For a standard Ubuntu 20.04 machine running Linux 5.4.0-51-generic....
We can observe this directly. In the code below, I increased the n value to 1 << 24 (~16 million ints = 64MB for 32-bit int) so it's the dominant factor in overall memory usage. I compiled, ran, and observed memory usage in htop:
#include <unistd.h>
int main() {
int *foo = new int [1 << 24];
sleep(100);
}
htop values: VIRT 71416KB / RES 1468KB
The virtual address allocations include the memory allocated by new, but the resident memory size is much smaller - indicating that distinct physical backing memory pages weren't needed yet for all the 64MB allocated.

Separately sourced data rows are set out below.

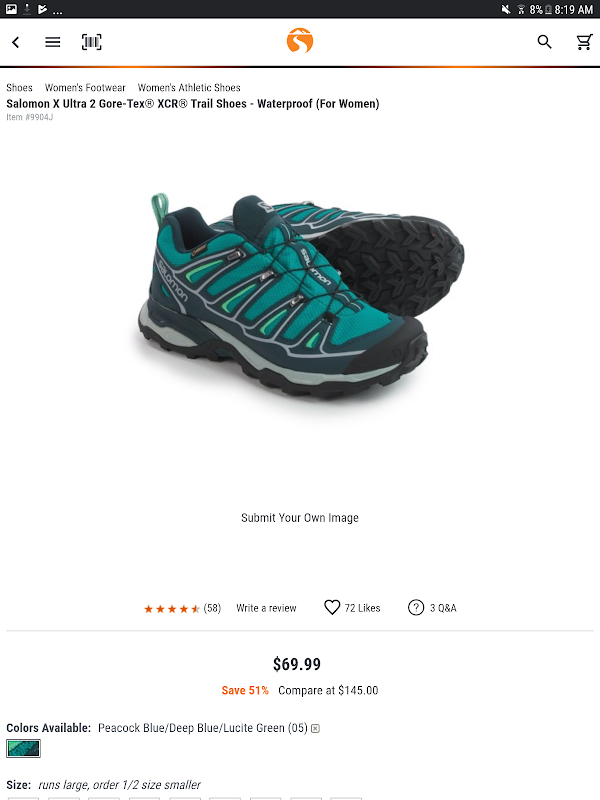Tap the back arrow icon
600x800 pixels.
[x=16, y=42]
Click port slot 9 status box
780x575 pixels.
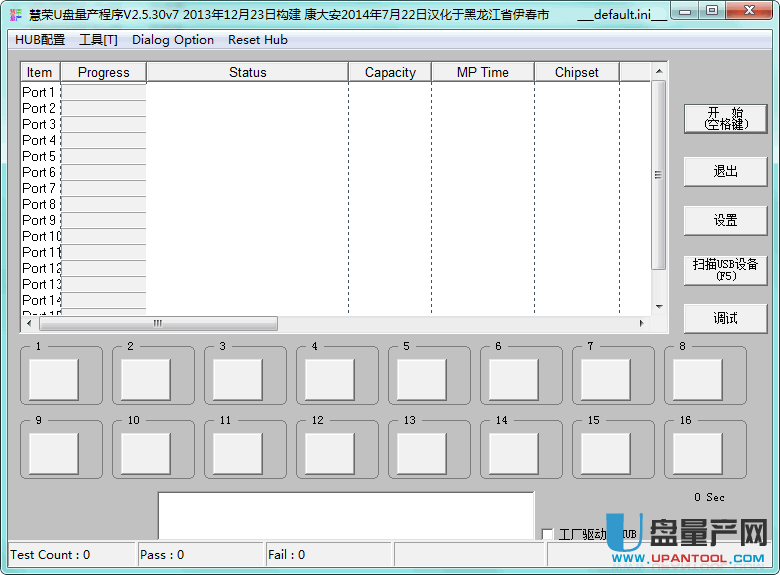(53, 453)
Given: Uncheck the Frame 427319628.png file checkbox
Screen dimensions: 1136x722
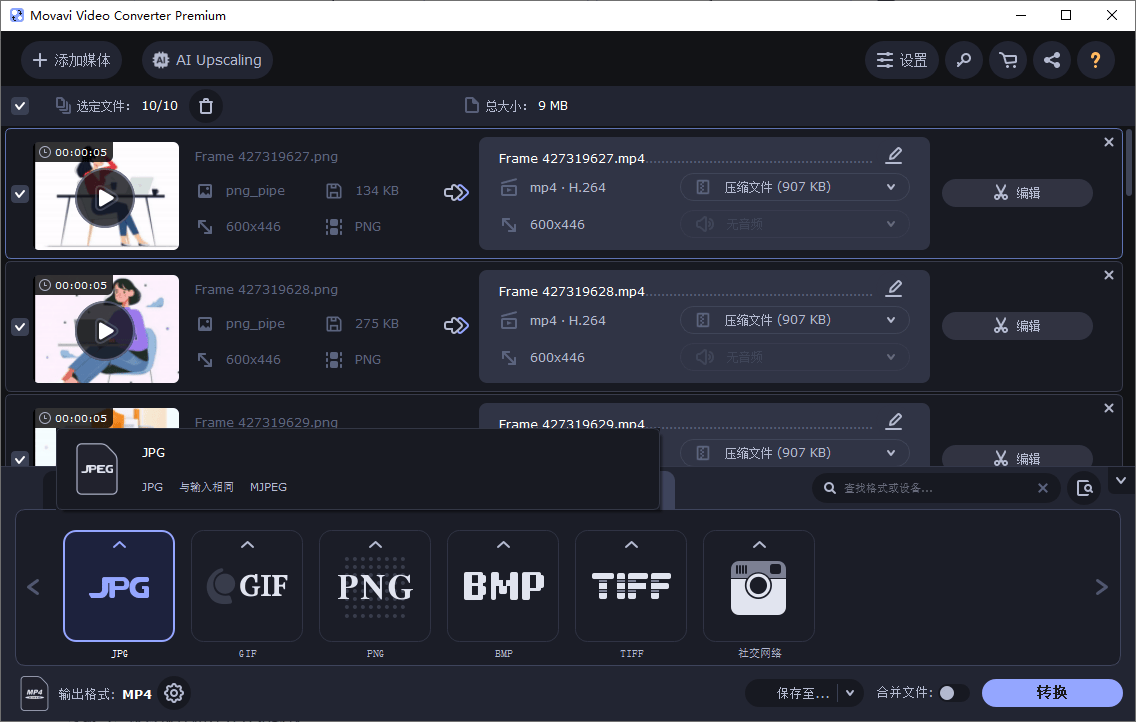Looking at the screenshot, I should pyautogui.click(x=20, y=327).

After changing to int *foo = new int[1<<24]();:
htop values: VIRT 71416KB / RES 57800KB
Requesting the memory be zeroed resulted in a resident memory value just under the 64MB that was initialised, and it won't have been due to memory pressure (I have 64GB RAM), but some algorithm in the kernel must have decided to page out some of the backing memory after it was zeroed (I suspect kswapd?). The large RES value suggests that each page zeroed was given a distinct page of physical backing memory (as distinct from e.g. being mapped to the OS's zero-page for COW-allocation of an actual backing page).
With structs:
#include <unistd.h>
struct X {
int a[1 << 24];
};
int main() {
auto foo = new X;
sleep(100);
}
htop values: VIRT 71416KB / RES 1460KB
This shows insufficient RES for the static arrays to have distinct backing pages. Either the virtual memory has been pre-mapped to the OS zero-page, or it's unmapped and will be mapped initially to the zero-page when accessed, then given its own physical backing page if written to - I'm not sure which, but in terms of actual physical RAM usage it doesn't make any difference.
After changing to auto foo = new X{};
htop values: VIRT 71416KB / RES 67844KB
You can clearly see that initialising the bytes to 0s resulted in use of backing memory for the arrays.
Addressing your questions:
Will the Linux kernel will use lazy memory allocation?
The virtual memory allocation is done when the new is done. Distinct physical backing memory is allocated lazily when an actual write is done to the memory by the user-space code.
For the second case, in the same way than when creating static arrays?
#include <unistd.h>
int g_a[1 << 24];
int f(int i) {
static int a[1 << 24];
return a[i];
}
int main(int argc, const char* argv[]) {
sleep(20);
int k = f(2930);
sleep(20);
return argc + k;
}
VIRT 133MB RES 1596KB
When this was run, the memory didn't jump after 20 seconds, indicating all the virtual address space was allocated during program loading. The low resident memory shows that the pages were not accessed and zeroed the way they were for new.
Just to address a potential point of confusion: while the Linux Kernel will zero out backing memory the first time it's provided to the process, any given call to new won't (in any implementation I've seen) know whether the memory allocated is being recycled from earlier dynamic allocations - which might have had non-zero values written into it - that have since been deleted/freed. Because of this, if you use memory-zeroing forms like new X{} or new int[n]() then the memory will be unconditionally cleared by the user-space code, causing the full amount of backing memory to be assigned and faulted in.